You have run the numbers. You have the spreadsheet, the runway, the story you would tell people. What you do not have is certainty, because the question is not really financial. It is the Sunday-night feeling that has stopped going away, the sense that you are spending the only hours you get on something that has quietly stopped mattering.

Quit or stay is the wrong frame to start with. Three thinkers on the Consilium roster would each tell you that the decision you are agonizing over is downstream of a question you have not answered yet, and they would not agree on what that question is.

Seneca

Seneca: the restlessness may travel with you

Seneca would slow you down before you do anything. He watched wealthy Romans flee their villas for the coast, convinced a change of place would fix a discontent that had nothing to do with place. His diagnosis was unsentimental: much of what you call the problem with your job is a judgment you are making about it, and judgments follow you. Change the office and the same person shows up to the new one.

This is not an argument for staying. Seneca left public life himself. It is an argument for knowing what is actually yours to control before you spend your leverage. If the misery is the commute, the manager, the specific rot of this one place, leaving is rational. If the misery is a lack of anything that would satisfy you, no resignation letter reaches it.

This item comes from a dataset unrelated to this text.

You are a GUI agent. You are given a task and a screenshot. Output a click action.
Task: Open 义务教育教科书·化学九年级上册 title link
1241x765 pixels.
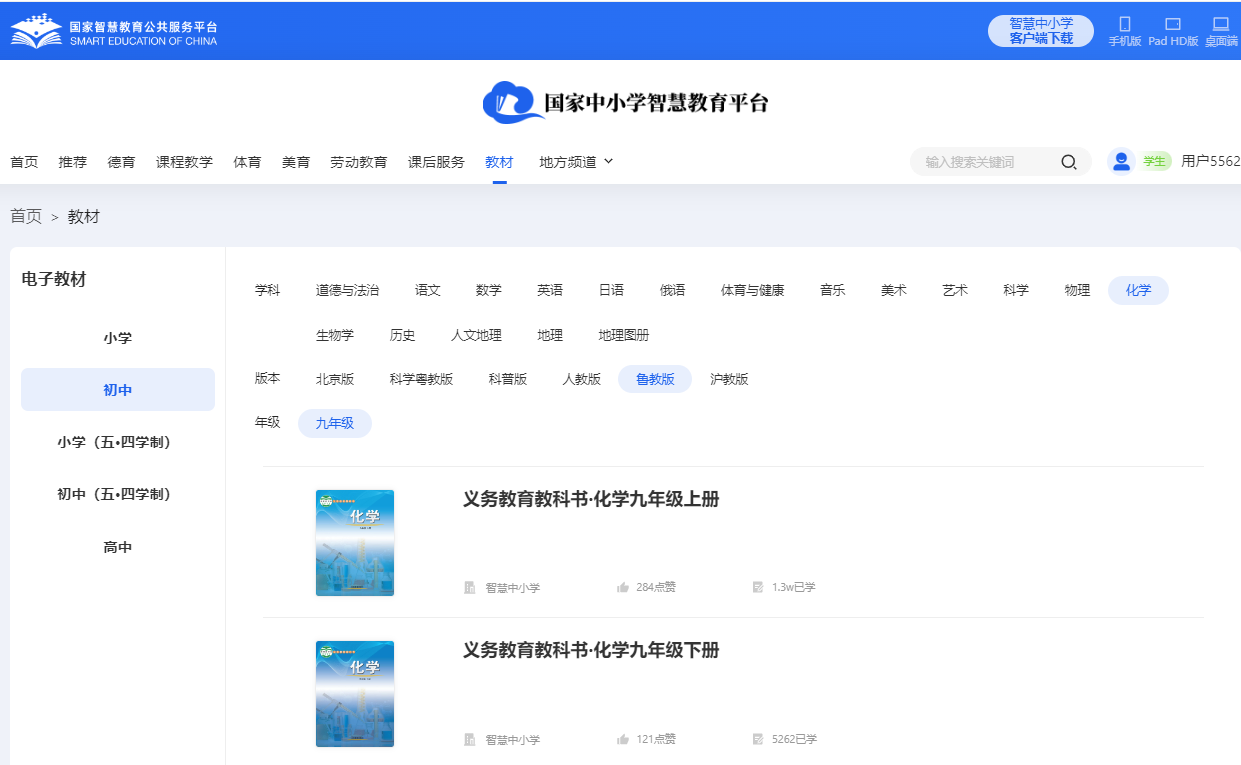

They lose the day in expectation of the night, and the night in fear of the dawn.

He would ask you to separate the two before you act: what about this is the situation, and what about this is you? Quit the situation freely. Do not expect quitting to quit the part that is you.

Henry David Thoreau

Thoreau: the job is the quiet desperation

Henry David Thoreau would take Seneca's caution and push against it. Yes, discontent can be internal. But he would say you should be suspicious of any philosophy that talks you into staying inside a machine that is grinding you down. He went to the woods precisely because he suspected that most people trade their one life for a security that never actually arrives, and call the trade maturity.

Thoreau would not be impressed by the spreadsheet. He would ask what the job is costing in the currency that does not show up on it: attention, mornings, the version of you that used to have ideas. To him the danger is not quitting rashly. The danger is postponing your life so long and so reasonably that you look up at the end and find you were never really in it.

The mass of men lead lives of quiet desperation.

He would want to know whether you are staying because it is right, or because leaving is frightening and staying is what everyone around you has agreed to call sensible.

Viktor Frankl

Frankl: comfort was never the question

Viktor Frankl would refuse both of their framings, because both are still arguing about how the job feels. Frankl survived the camps and came out convinced that human beings can endure almost any how if they have a why. The right question, to him, is not whether the work makes you happy. It is whether it is in the service of something you would stand behind.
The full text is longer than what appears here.